Perhaps the EASIEST way to check if a service is running as root is to comment out the pam modules for the service that authenticate against mysql/ldap/nis/etc and then authenticate against multiple /etc/passwd accounts. A failure typically means that the service is not run as root.
Joe
Jason Gerfen wrote:
Yeah you have, so my problem isnt that i am loading the module in the wrong file or location, it is forking to whatever accout has a UID of 3. I have double checked the /etc/passwd for any account with that UID and there isn't one listed. Is that normal? Also how can I find out if PAM is being executed as root?
Thanks again for the info.
Joe Lewis wrote:
Jason Gerfen wrote:
I am writting a pam module and it works fine, does simple logging of login attempts etc. The problem with this is it only seems to load if I use the /etc/pam.d/gdm file to load it.
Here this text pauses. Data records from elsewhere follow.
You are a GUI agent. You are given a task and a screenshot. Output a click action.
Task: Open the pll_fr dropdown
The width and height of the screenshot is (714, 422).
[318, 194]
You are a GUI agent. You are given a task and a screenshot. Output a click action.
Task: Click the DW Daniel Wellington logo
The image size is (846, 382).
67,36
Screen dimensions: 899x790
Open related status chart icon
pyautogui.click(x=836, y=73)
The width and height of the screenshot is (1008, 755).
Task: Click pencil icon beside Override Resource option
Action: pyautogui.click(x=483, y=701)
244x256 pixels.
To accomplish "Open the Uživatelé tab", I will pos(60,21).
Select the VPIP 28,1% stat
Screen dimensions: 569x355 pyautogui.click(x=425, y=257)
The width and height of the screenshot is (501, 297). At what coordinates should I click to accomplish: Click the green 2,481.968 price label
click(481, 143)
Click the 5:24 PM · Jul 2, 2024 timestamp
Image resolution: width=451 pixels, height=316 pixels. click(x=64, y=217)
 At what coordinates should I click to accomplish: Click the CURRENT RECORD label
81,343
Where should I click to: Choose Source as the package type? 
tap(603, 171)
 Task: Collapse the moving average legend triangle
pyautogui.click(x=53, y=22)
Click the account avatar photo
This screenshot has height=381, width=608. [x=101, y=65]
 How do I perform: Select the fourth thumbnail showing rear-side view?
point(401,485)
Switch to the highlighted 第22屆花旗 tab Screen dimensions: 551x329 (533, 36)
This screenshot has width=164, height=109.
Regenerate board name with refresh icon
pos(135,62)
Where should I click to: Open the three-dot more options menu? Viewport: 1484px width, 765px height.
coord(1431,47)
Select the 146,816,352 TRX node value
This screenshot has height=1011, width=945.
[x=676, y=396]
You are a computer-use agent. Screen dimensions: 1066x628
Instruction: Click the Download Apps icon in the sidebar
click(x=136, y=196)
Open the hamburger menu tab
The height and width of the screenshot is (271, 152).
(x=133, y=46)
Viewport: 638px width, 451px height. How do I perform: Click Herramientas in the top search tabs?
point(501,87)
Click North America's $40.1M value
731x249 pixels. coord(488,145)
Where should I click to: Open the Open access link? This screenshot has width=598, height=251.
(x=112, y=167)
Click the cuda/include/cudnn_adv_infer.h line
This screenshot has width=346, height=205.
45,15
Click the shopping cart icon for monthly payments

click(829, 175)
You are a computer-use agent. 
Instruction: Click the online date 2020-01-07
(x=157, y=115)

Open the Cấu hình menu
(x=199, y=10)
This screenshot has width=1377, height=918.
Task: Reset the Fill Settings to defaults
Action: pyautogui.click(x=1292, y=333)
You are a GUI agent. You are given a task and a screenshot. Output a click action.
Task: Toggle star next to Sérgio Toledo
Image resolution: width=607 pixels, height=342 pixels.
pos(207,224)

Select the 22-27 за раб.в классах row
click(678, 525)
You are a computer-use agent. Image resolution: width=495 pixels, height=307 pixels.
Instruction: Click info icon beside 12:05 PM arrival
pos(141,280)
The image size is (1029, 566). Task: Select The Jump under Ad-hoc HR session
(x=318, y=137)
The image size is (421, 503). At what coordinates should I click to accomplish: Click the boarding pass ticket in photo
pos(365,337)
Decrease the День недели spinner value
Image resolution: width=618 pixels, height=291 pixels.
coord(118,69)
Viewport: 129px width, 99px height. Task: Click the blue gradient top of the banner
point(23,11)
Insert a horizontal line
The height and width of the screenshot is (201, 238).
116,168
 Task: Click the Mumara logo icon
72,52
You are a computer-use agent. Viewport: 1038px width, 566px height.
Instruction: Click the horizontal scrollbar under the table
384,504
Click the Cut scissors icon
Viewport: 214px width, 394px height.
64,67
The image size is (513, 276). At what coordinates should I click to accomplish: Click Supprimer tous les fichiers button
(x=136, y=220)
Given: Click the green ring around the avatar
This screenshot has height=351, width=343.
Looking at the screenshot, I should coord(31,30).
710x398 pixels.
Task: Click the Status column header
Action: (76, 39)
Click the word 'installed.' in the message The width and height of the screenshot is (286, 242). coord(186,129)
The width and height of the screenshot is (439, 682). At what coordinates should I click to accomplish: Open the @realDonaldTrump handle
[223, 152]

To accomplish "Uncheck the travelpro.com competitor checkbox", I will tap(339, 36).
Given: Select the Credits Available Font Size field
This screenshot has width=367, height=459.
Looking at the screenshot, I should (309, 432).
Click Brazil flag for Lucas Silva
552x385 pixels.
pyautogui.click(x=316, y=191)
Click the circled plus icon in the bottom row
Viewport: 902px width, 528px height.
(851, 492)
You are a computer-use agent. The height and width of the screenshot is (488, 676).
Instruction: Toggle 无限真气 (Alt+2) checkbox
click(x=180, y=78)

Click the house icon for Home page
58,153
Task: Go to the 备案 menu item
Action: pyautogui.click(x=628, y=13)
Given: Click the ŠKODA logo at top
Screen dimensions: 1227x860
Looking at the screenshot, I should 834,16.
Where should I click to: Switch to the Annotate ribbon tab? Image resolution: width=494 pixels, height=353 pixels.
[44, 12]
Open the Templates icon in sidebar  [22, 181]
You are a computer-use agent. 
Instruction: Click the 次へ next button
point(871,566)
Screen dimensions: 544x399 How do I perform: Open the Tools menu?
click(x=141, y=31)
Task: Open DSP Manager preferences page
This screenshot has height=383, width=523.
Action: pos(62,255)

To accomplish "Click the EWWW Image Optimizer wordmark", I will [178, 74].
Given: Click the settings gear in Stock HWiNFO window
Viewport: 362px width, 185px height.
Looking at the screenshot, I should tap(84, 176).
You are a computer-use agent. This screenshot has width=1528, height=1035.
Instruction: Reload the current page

For all Gnome Display Manager login's, it will use the gdm file.
From what I understand about PAM the /etc/pam.d/login file should be the one to load the module to log authentication attempts correct?
/etc/pam.d/login is used for text-console-based logins. This is the beauty of PAM - different login mechanisms for different services.
Second question, as I am writting this I attempt to get the current owner of the process and it is coming up as UID & EUID as 3? Is this a system user? I could not google up anything on this behavior.
Look in /etc/passwd for the account with UID of 3.
My third question is if PAM is not running as the root user is there an existing module that will switch to the root user on the fly in order to run some authentication commands before returning to the normal user? Any help is appreciated...
There is no mechanism to switch to root for the authentication. Often, a service will be running as root. When an authentication request comes in, a separate process will be fork()ed, and that process switches from root to the user that just authenticated, while the service starts listening again for new connections.
If you build a PAM-aware application, make sure that it is executed as root, or any authentications will fail (because only root has access to the shadow password files).
I was playing with a test application, and it would only allow the current user to authenticate. As soon as the application became root and could gain access to the shadow files, I could authenticate any user in the files.
I hope I've answered a few questions in my ramblings. Let me know if I haven't.